Kryon


The Kryon Kata

May 2026

kata (型) — way of doing

the quality bar

As RL rollouts increase in token count and price, the cost of low-quality data compounds. Most vendors today treat quality with a low bar: does the oracle solution pass the verifier? Is the task fair? These should be table stakes, not standards.

The quality bar needs to shift. Does this data prove post-training gain? Do complex environments experience reward hacking? Even when gains occur, are they happening for the intended reasons? Vendors today largely lack post-training talent or investment and outsource it for core offerings. Keeping this in-house unlocks true quality.

the synthetic data tarpit

It's straightforward for existing vendors to help labs hillclimb benchmarks by synthetically scaling data creation in-domain. The harder problem is scaling out-of-distribution: underrepresented languages, enterprise-fidelity bugs, edge cases that never appear in pretraining, tribal workflows that live in Slack threads and internal wikis.

Synthetic generation without verification creates weak data flywheels where models train on their own outputs and gradually collapse. Catching this requires research-first approaches like mechanistic interpretability to distinguish when generation is teaching the model something genuinely new versus when it's reinforcing existing patterns or gaming the evaluation.

the incentive problem

RL data vendors today have backwards incentives. The standard pricing model is price per task multiplied by number of tasks, which rewards raw volume over signal quality. One lever to inflate short-term revenue is weak harness design to inflate perceived task difficulty: intentionally poor system prompts, limited state management, restricted tool access, and other choices that don't reflect real-world tooling. What actually matters is scaling quality per task, not raw volume of low-signal tasks.

Harness and system prompt design alone can often account for more variability than post-training itself. A weak harness doesn't just inflate difficulty, it produces fundamentally misleading signal. The vendor's pitch is "your model doesn't pass our environment" when in reality the environment itself is the problem.

The cost of this misalignment surfaces late. Customers can't screen for weak harness quality until after procurement, when expensive rollouts within low-quality environments fail to produce the expected capability gains. By then time and resources are wasted.

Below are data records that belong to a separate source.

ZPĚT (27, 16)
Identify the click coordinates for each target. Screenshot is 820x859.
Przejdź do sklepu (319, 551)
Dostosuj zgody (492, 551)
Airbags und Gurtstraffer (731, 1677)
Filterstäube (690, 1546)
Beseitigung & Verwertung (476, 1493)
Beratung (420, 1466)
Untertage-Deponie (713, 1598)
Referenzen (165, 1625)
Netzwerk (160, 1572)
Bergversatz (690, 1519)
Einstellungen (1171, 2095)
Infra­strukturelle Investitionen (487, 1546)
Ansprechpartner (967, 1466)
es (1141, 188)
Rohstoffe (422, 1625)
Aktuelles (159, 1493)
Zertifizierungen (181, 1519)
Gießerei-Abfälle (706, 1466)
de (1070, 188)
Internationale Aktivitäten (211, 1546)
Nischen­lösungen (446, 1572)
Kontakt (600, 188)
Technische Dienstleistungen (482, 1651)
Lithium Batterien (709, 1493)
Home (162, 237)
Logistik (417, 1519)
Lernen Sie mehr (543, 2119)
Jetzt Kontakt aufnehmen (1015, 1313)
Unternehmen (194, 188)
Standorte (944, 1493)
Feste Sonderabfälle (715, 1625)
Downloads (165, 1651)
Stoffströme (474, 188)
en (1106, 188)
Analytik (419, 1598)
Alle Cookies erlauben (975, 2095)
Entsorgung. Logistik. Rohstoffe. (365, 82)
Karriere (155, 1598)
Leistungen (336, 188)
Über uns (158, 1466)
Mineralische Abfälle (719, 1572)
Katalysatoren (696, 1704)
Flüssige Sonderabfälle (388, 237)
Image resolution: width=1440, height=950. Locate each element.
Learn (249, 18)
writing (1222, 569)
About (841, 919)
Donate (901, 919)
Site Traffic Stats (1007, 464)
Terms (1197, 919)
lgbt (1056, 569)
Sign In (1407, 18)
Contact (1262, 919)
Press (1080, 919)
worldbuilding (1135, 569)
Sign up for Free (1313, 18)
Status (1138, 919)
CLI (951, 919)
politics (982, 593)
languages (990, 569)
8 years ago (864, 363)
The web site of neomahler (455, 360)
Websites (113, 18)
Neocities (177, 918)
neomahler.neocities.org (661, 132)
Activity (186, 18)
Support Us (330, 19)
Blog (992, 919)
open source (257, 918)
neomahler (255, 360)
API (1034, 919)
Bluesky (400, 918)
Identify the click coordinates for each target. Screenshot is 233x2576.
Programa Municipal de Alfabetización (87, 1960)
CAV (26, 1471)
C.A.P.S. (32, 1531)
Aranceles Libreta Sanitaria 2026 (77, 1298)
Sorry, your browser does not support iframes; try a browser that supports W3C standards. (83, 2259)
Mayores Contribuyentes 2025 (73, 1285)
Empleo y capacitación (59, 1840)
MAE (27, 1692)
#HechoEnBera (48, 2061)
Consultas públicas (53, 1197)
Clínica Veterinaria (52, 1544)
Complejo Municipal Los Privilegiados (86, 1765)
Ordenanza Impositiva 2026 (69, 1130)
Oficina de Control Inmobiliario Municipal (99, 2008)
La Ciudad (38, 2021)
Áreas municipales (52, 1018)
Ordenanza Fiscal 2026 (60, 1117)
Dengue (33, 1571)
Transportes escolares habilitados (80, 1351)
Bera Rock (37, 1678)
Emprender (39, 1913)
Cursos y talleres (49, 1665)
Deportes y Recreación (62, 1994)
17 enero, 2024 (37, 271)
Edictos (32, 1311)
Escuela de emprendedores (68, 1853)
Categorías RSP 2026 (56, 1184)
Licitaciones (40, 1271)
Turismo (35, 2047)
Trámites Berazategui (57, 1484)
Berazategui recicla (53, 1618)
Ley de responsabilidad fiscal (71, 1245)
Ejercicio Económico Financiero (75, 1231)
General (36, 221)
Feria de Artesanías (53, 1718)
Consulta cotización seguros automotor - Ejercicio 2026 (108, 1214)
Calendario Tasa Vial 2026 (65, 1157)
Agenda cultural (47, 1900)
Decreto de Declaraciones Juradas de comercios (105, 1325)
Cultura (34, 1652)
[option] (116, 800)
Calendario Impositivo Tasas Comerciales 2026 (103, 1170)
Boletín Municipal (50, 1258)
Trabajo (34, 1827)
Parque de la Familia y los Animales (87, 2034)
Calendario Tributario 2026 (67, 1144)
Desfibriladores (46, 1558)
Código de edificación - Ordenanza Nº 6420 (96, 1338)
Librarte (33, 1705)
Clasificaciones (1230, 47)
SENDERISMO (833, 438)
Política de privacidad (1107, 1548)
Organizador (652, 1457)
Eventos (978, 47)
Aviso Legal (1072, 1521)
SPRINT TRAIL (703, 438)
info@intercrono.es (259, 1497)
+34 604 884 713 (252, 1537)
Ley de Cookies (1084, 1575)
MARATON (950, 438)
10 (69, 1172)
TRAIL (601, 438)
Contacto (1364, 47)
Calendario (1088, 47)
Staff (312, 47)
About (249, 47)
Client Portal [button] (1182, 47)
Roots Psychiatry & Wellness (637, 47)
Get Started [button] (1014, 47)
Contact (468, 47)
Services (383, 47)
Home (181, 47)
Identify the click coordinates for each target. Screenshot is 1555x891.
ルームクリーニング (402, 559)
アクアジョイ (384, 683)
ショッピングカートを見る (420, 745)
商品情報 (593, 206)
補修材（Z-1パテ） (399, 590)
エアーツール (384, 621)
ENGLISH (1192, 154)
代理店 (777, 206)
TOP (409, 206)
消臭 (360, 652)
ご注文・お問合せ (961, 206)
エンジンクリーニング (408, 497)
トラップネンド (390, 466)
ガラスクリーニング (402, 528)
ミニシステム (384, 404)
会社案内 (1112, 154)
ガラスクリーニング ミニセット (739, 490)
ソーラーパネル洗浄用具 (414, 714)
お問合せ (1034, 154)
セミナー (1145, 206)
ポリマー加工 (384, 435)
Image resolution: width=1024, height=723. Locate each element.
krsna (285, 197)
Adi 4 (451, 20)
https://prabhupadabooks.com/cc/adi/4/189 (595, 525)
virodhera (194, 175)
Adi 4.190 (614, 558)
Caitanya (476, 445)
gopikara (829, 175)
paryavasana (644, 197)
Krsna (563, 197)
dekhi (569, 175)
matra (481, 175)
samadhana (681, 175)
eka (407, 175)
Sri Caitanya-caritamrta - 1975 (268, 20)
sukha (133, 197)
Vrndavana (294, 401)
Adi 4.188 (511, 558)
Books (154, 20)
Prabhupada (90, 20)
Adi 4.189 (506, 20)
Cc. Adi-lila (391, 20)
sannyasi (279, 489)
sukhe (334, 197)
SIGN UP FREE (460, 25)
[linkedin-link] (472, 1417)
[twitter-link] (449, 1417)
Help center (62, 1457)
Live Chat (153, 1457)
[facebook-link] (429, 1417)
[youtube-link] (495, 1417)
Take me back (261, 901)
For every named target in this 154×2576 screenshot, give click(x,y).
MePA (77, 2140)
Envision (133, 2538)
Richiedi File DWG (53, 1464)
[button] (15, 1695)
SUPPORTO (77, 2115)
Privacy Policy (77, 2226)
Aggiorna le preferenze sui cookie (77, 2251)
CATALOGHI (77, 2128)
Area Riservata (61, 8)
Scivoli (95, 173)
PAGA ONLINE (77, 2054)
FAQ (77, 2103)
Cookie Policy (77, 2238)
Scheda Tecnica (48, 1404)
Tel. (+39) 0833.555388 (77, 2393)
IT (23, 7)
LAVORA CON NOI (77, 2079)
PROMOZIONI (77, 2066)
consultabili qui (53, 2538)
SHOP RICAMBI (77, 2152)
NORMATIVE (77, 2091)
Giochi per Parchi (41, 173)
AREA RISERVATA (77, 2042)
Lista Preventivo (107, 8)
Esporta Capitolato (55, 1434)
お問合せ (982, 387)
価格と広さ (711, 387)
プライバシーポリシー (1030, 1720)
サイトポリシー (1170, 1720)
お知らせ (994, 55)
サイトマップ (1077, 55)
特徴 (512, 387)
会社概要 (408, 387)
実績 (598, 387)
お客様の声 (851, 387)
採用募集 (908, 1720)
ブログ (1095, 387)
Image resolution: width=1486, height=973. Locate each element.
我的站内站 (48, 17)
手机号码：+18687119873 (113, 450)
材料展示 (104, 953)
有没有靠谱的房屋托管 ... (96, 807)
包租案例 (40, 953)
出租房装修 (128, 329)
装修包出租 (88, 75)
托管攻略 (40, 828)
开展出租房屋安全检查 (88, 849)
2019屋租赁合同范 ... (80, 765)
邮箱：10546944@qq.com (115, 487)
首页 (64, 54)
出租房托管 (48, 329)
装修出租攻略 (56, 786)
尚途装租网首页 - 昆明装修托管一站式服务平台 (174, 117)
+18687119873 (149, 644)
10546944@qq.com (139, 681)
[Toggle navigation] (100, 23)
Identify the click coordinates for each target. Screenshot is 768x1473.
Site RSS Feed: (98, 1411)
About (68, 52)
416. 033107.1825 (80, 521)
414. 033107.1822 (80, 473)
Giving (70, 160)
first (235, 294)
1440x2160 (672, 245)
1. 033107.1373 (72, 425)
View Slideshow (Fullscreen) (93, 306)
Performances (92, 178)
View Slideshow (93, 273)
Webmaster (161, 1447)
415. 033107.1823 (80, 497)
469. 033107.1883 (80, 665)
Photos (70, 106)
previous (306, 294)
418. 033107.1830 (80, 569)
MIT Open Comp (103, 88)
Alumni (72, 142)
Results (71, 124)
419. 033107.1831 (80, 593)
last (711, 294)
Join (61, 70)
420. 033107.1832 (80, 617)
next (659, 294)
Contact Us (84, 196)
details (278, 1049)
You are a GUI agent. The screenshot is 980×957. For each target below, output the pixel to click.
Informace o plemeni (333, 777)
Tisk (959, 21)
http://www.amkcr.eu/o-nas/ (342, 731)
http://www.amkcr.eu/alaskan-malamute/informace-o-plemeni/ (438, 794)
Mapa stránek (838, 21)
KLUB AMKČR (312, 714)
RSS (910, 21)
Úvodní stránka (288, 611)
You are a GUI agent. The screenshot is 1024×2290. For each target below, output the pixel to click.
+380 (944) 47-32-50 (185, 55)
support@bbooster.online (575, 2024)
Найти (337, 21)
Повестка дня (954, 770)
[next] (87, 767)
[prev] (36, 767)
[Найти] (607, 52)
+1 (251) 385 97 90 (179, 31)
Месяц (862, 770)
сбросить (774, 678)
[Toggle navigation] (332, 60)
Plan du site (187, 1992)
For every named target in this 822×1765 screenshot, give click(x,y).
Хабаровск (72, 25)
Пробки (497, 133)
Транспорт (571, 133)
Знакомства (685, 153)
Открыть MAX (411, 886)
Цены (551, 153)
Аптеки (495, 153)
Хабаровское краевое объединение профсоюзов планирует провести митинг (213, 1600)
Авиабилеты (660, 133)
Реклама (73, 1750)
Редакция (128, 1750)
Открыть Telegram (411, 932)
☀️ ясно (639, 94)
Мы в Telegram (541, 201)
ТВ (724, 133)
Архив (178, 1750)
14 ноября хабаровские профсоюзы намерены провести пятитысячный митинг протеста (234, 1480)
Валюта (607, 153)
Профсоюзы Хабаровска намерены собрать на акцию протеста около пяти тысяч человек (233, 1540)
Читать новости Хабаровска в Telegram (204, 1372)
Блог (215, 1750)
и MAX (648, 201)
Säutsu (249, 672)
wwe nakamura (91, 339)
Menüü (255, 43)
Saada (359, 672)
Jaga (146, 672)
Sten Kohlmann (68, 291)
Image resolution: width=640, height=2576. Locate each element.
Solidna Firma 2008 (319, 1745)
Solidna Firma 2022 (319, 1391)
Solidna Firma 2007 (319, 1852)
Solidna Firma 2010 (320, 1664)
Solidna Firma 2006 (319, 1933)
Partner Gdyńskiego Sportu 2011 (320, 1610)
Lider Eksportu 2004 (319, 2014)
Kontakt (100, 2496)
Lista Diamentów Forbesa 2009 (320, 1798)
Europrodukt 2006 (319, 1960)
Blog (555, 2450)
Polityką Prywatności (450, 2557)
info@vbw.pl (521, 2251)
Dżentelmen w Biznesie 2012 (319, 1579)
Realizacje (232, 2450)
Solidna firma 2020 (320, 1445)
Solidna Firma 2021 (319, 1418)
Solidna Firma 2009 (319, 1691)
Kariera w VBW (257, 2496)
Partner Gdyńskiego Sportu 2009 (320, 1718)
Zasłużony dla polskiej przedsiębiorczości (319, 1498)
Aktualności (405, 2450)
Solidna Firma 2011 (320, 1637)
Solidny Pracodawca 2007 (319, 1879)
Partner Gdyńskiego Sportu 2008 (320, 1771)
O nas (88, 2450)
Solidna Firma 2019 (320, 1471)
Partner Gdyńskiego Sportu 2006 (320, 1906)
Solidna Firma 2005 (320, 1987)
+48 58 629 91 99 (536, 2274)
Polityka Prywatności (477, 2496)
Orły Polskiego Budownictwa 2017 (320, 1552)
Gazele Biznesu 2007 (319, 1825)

Kryon aligns incentives with the people who need actual capability gains: the labs training frontier models, applied AI companies shipping agents into production, and enterprises adopting AI for real workflows. Our northstar is measurable performance improvement per task, not task volume.

the contractor army ceiling

Traditional human data companies expanded into code offerings with an over-reliance on lower-skilled labor whose day-to-day workflows often just involve prompting the very models they're training. As model performance scales exponentially, this approach hits a ceiling fast.

As verifiers move beyond rigid unit testing for RLVR, verifying individual tasks becomes more of a research bottleneck than a contractor-level side job with minimal attention. This requires full-time engineers deeply tied to environment and task creation, people who understand the models well enough to find their actual failure modes and construct tasks that push capability forward.